Seul l’emploi direct, quelles que soient ses imperfections, permet d’avoir l’accompagnement le plus respectueux des droits, de l’autonomie et des libertés de la personne accompagnée. Car, même éprouvé nerveusement, je suis et je reste sujet à part entière, de ma vie.

Ce qui est inquiétant depuis quelques années, c’est de constater les difficultés croissantes à recruter en emploi direct, ajoutant une pression supplémentaire sur les épaules des employeurs en situation de handicap, en amplifiant d’autant la précarité des situations. À tel point que de plus en plus de personnes en situation de grande dépendance, dont je fais partie, n’écartent pas la solution de l’euthanasie en Suisse ou en Belgique, plutôt que de finir leurs jours dans des foyers « de vie » ou dans les rets de services prestataires. Ce qui en dit long sur leur réputation.

Plutôt mourir que d’être réduit à un objet de soins compassionnels entre les griffes d’un système conditionné et gestionnaire. Plutôt mourir que de voir son conjoint ou sa conjointe se sacrifier par amour, le voir s’épuiser par amour. Je n’ai pas fait d’enfants pour assumer mes vieux jours, ce n’est pas pour faire peser le pouvoir immense et ingrat sur l’être que j’aime par-dessus tout. Plutôt mourir que de servir de chair à dividendes à des charognards de la finance.

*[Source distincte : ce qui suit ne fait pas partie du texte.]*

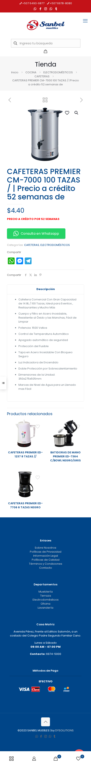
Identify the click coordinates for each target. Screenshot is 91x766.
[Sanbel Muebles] (45, 25)
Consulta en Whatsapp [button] (40, 233)
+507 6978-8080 (61, 3)
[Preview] (39, 436)
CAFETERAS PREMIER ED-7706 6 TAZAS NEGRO (25, 505)
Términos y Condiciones (45, 564)
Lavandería (45, 608)
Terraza (45, 596)
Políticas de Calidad (45, 560)
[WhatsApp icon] (35, 9)
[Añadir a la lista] (39, 430)
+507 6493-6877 (33, 3)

En fait, à bien y regarder, les pressions et les tensions psychologiques sont innombrables et constants lorsqu’on est en situation de dépendance. D’où la nécessité de réduire autant que faire se peut cette pression. Car c’est possible, c’est une question de volonté politique, d’éducation et d’éthique.

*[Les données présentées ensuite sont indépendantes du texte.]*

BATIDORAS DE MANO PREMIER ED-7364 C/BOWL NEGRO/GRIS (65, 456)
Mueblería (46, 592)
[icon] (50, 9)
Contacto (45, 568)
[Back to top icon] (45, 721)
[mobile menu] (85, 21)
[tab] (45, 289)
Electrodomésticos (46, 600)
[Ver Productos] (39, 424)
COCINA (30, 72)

Il n’y a pas de fatigue psychique par hasard et ce n’est hélas pas un épiphénomène conjoncturel et temporaire, c’est l’addition de facteurs interdépendants, un symptôme de dysfonctionnements et de manquements sous-estimés ou négligés, volontairement ou non, aux profits d’intérêts économiques, politiques et capitalistiques.

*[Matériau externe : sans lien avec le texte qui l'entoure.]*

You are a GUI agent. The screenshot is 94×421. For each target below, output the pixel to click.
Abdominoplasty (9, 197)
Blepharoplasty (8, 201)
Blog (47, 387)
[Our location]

Cela fait des décennies que je demande quelle est la valeur d’un être humain dans la précarité et vulnérable en France. La réponse tarde à venir car elle ne serait pas très honorable. Car pour améliorer la qualité des accompagnements médico-sociaux, encore faudrait-il montrer une réelle considération et une réelle reconnaissance envers toutes les parties prenantes, or on les rudoie.

L’accompagnement médico-social ne sera jamais parfait, car l’être humain est imparfait, mais il est sans conteste possible perfectible si l’État est prêt à y mettre les moyens (salaires, équipements, recrutements, logistique et encadrement). Encore faut-il sortir de l’infernale logique de rentabilité. Ce qui n’est pas le cas. On ne rentabilise pas la misère humaine, on la soulage. Des scandales dans le milieu médico-social montrent qu’on on est loin, très loin.

L’humanité, c’est comme la confiture, moins on en a plus on l’étale, dans des discours creux et des mensonges idéologiques.